Não faz sentido sacrificar ainda mais o contribuinte, até porque a última eleição mostrou que a proibição das empresas só estimulou o caixa 2
Faltam pouco mais de cinco meses para o Congresso definir e aprovar as normas para as eleições gerais de 2018. O tempo é curto e parte das alternativas imaginadas até a primeira semana deste mês, consolidadas no relatório da Comissão de Reforma Política da Câmara dos Deputados se tornou obsoleta na terça-feira, quando o Supremo Tribunal Federal divulgou a lista de novos investigados da Operação Lava-Jato.
A edição extra de duas centenas de páginas que o STF mandou imprimir, no mesmo dia, com as decisões sobre os inquéritos, é o melhor retrato de um modelo político-eleitoral falido.
As confissões documentadas da Odebrecht são relevantes para se entender a dinâmica das relações espúrias, subterrâneas, entre agentes públicos e privados. E, também, para se compreender a dimensão do impasse em que se aprisionou o Congresso, que precisa avançar nas regras para as eleições gerais de 2018, como determina a Constituição.
No vácuo, proliferam propostas delirantes, como a da Comissão de Reforma Política que pretende substituir o Fundo Partidário pelo Fundo de Financiamento da Democracia. A nomenclatura atual já é ruim. A imaginada para substituí-la, além de parva, tem o agravante do viés da demagogia explícita.

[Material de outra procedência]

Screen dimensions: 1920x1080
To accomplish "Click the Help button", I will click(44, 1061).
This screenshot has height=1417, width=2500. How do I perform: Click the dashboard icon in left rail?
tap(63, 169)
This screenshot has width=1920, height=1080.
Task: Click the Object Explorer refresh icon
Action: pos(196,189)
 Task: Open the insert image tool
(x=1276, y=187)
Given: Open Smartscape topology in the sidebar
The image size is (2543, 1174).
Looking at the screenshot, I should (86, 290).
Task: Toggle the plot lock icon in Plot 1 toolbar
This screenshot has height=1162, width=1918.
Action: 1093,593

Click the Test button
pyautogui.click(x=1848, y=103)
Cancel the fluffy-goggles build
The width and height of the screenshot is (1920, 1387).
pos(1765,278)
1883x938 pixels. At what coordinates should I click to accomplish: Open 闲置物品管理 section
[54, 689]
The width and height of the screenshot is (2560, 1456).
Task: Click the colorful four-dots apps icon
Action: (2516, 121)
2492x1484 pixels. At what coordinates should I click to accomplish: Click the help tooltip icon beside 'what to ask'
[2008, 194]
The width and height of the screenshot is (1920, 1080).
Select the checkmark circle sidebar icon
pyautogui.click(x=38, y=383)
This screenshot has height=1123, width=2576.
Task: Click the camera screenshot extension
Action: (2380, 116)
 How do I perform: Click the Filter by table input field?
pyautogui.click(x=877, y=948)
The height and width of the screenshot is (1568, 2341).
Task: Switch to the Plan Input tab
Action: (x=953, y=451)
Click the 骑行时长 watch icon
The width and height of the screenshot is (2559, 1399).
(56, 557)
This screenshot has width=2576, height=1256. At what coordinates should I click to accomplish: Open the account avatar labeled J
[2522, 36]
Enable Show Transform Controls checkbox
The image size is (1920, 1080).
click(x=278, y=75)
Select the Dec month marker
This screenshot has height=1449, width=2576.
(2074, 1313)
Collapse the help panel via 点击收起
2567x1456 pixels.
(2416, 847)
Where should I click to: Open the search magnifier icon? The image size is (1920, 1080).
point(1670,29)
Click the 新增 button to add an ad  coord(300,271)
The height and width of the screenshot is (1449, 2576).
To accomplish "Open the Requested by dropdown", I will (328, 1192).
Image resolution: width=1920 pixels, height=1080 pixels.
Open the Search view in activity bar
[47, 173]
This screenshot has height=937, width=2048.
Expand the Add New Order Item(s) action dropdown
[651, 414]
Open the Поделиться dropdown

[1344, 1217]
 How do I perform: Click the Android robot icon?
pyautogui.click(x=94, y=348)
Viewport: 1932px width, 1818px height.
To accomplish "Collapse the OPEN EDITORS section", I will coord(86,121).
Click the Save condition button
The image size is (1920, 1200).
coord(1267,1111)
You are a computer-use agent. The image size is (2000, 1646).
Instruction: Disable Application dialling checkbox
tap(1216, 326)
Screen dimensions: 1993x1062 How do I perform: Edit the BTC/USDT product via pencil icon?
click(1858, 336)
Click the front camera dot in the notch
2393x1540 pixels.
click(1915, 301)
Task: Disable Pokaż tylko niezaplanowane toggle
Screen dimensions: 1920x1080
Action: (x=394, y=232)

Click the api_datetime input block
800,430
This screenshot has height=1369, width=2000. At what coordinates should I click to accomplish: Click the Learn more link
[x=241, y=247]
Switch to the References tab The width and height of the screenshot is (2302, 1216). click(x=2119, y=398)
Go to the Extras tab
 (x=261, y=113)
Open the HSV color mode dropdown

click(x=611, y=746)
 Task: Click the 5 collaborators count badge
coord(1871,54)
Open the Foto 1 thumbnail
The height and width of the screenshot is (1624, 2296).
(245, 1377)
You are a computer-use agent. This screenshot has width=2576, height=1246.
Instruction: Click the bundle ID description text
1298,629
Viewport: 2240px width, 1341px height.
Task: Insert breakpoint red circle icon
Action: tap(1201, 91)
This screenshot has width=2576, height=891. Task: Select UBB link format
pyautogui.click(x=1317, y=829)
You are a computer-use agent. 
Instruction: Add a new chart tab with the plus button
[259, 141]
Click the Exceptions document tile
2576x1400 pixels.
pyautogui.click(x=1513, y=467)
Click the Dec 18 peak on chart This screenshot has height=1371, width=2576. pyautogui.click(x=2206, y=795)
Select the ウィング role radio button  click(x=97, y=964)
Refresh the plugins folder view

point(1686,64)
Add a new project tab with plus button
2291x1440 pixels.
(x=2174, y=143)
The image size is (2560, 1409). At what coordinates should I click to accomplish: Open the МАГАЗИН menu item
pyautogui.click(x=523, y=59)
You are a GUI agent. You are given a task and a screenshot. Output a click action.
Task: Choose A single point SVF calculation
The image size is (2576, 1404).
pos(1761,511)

A proposta da Comissão da Câmara para esse fundo, se aplicada, aumentaria em 162% o volume de dinheiro público transferido aos partidos. Passaria dos R$ 800 milhões reservados no Orçamento deste ano para R$ 2,1 bilhões.
A exorbitância choca. Menos pelo que deixa aparente, e mais pelo que oculta: a tibieza de políticos tradicionais acuados pelas investigações sobre corrupção em negócios públicos.
Eles fracassaram, até agora, nas tentativas de impor à sociedade a autoanistia, assim como em artimanhas como o voto em lista e, agora se vê, a exclusividade no financiamento público das campanhas eleitorais.
Demonizaram o financiamento privado, atribuindo-lhe a gênese da corrupção na política. Mas o que a eleição municipal demonstrou, ano passado, foi que esse exclusivismo do financiamento público conduziu o pleito a um recorde de operações paralelas, de caixa 2, como têm repetido ministros do Tribunal Superior Eleitoral (TSE).
Agora, diante de um país com as finanças alquebradas e perplexo com a extensão da corrupção revelada pela Lava-Jato, esses mesmos parlamentares pretendem aumentar o volume de dinheiro público que escoa para o comando de 35 partidos. Muitos deles, ressalte-se, são autênticas empresas familiares. Alguns têm no TSE recomendação para rejeição de até 96% das suas prestações de contas dos últimos cinco anos.
Há formas modernas, honestas, plurais e legítimas de financiamento da democracia. É hora de reexame da proibição do financiamento eleitoral privado. Não apenas por razões econômicas objetivas da penúria fiscal do país, mas porque a corrupção não está na atividade empresarial em si, e sim no ambiente espúrio criado por uma minoria de agentes públicos e privados, aproveitando-se do gigantismo do Estado brasileiro.
A reconstrução dos fundamentos éticos nos negócios públicos, com responsabilidade privada expressamente definida, é essencial ao vigor da democracia. É possível, sim, outra forma de se fazer política no Brasil.
Ela pode e deve se basear em regras transparentes e severas que impeçam que o contribuinte seja mais uma vez sacrificado ao ser obrigado a sustentar um fundo bilionário criado para partidos, muitos dos quais sem qualquer representatividade.